At a news conference to discuss the test results, Superintendent Marvin Connelly Jr. was joined by Kim Nash, executive director of data and accountability; Jane Fields, associate superintendent for school support; Stacey Wilson-Norman, chief academic officer; and John McMillian, principal of Lewis Chapel Middle School.
Lewis Chapel was among the middle schools with the greatest composite gains.
The state’s accountability report includes performance and growth data for schools and districts across North Carolina. Nash defined growth as the actual performance of a student versus the predictions of how well a student will perform based on a number of factors, including tests.
In his opening remarks, Connelly said the district has overcome incredible challenges, from the disruption caused by the pandemic to teacher shortages. And, because of COVID-19, the accountability report is the first since the 2018-19 school year to include all the state’s accountability framework.
“Test results are only one of many ways that we measure the progress we are making in our district,” Connelly said.
But, he added, the accountability results demonstrate the “incredible work” happening in Cumberland County Schools.
Nash highlighted the major results of the report.
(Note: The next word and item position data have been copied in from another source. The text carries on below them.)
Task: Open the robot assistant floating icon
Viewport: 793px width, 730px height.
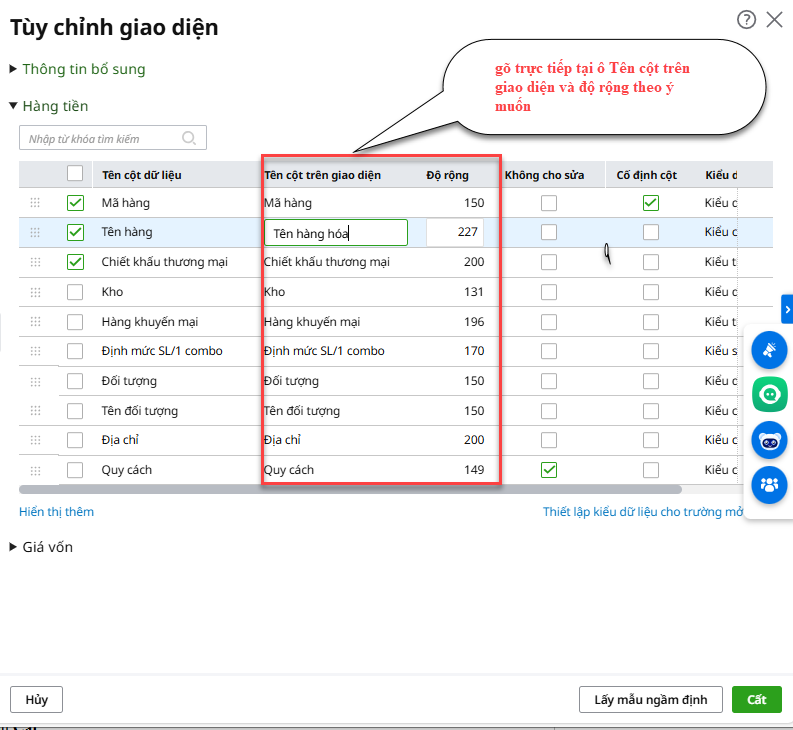Action: click(x=769, y=440)
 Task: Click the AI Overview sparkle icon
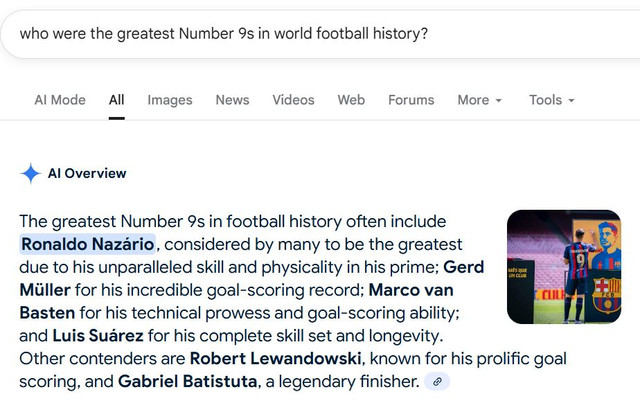tap(30, 173)
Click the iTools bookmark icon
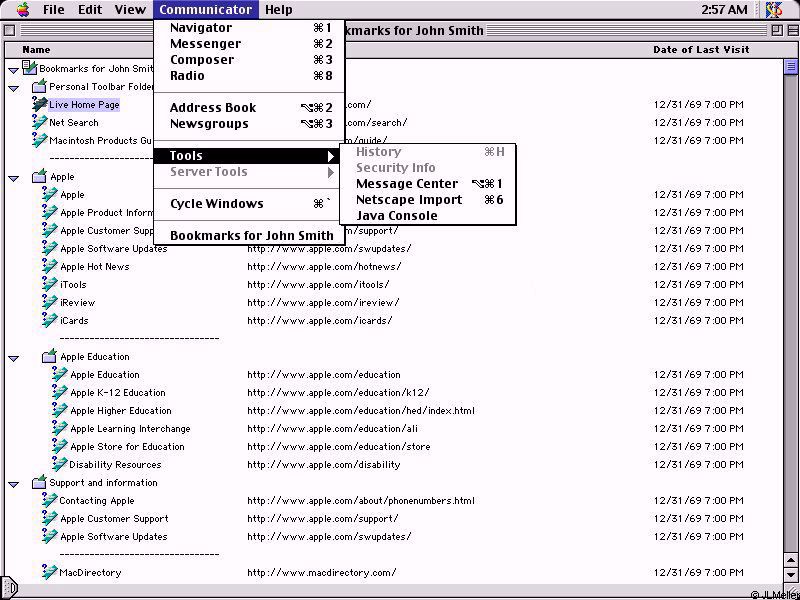This screenshot has width=800, height=600. tap(50, 285)
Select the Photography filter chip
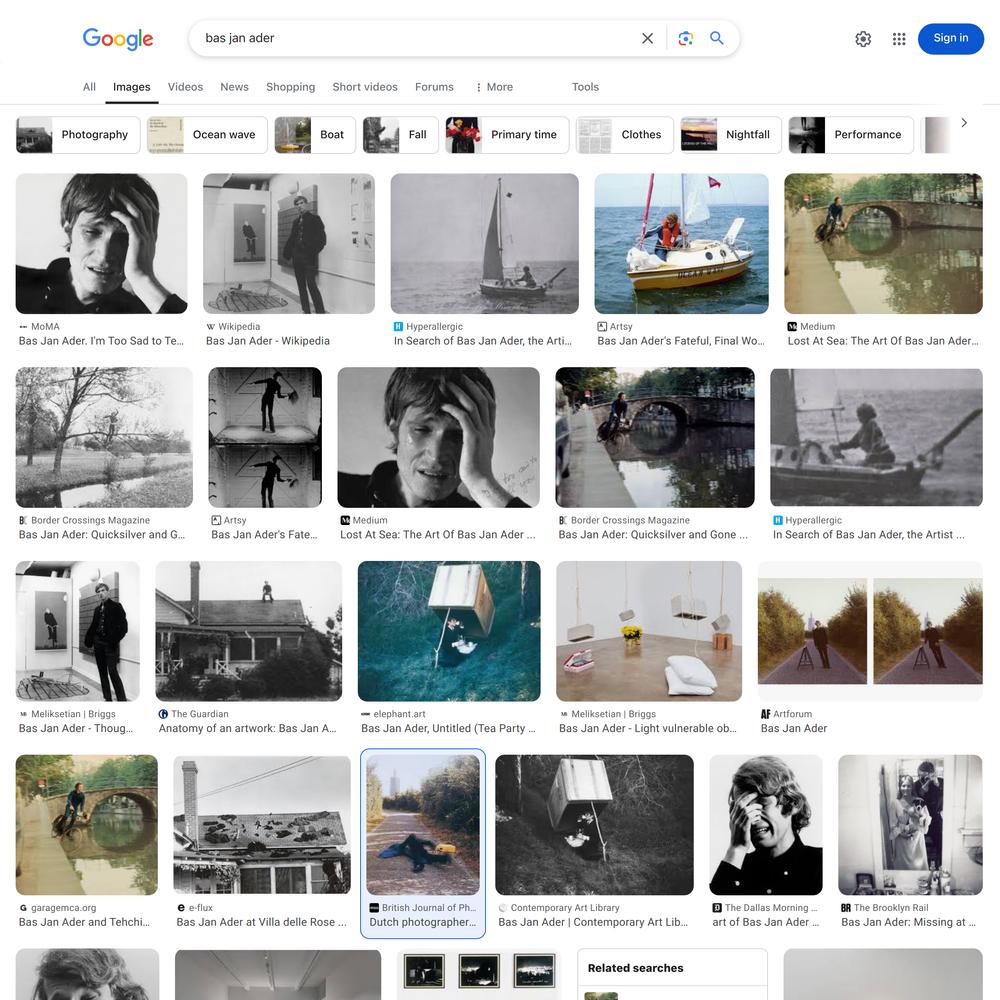This screenshot has height=1000, width=1000. 78,135
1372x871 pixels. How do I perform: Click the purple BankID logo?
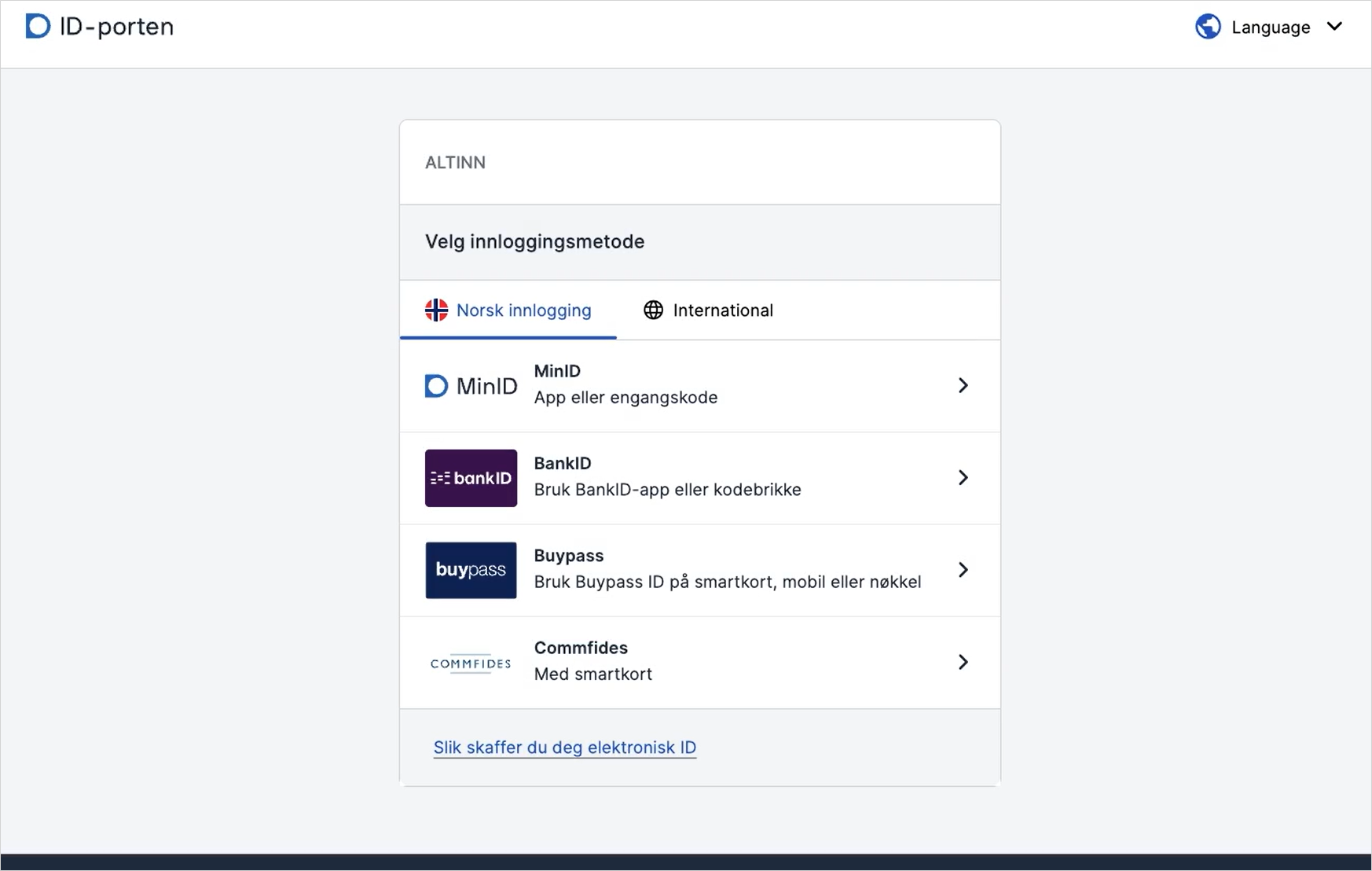[471, 478]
In reading, English, math and science, various grades in the district had in increase in proficiency over last year but did not surpass proficiency levels reported in 2018-19.
For example, in 2018-19 — before the pandemic — the district’s performance composite was 54.7% in grades three through 12. In 2019-20, the scores dropped to 36.8%. In 2021-22, those scores rose to 47.3%.
In grade-level proficiency for grades three through five, the composite reading proficiency (combined grades) rose from 36.6% to 43.1%. In 2018-19, the composite reading proficiency was at 55.3%. For math, the composite proficiency scores were 45.1% in 2021-22 compared with 28.9% the previous year. The math composite score was 54% in 2018-19.
Fifth-grade science proficiency scores were 73.3% in 2018-19, 45.9% in 2020-21, and 62.2% in 2021-22.
The trend continued for middle schools. Grade-level reading proficiency scores in grades six through eight were 47.1%, up from 42.6% in 2020-21. The 2018-19 score was 53.9%.
The composite math score for middle schools was 46.8% in 2018-19, 28.9% in 2020-21, and 36.8% for 2021-22.
The grade-level proficiency rating in high school grades nine through 12 includes biology, English 2, and Math 1 and 3. For years 2018-19, 2020-21, and 2021-22, the composite scores were 58.5%, 36.7% and 50.8%, respectively. For English ll, the scores were 56.9%, 53.9%, and 55.7%, respectively. For Math 1, the scores were 41.6%, 19.2%, and 35%. And for Math 3, the respective scores were 43.2%, 29.6%, and 50.9%.
High school ACT scores for 2021-22 were lower than in both previous years. Nash said the University of North Carolina system raised the standard from 17 to 19, resulting in a lower percentage of students reaching the new benchmarks. Also, graduation rates decreased during the past three years. The district’s 2021-22 four-year graduation rate dropped to 82.8%, compared with 84.2% in 2020-21.
Schools that showed the greatest composite score gains include:
Elementary schools: Warrenwood, Ponderosa and Mary McArthur.
Middle schools: Reid Ross Classical, Lewis Chapel and Luther “Nick” Jeralds.
High schools: Cape Fear, Pine Forest and Douglas Byrd.
“While we have much more work to do, we need to pause and celebrate the accomplishments of teachers and students,” Connelly said.
On Thursday, the U.S. Department of Education reported that reading and math performance saw the steepest decline in decades. The report cited the pandemic, classroom disruptions and violence, and a shortage of teachers as the causes.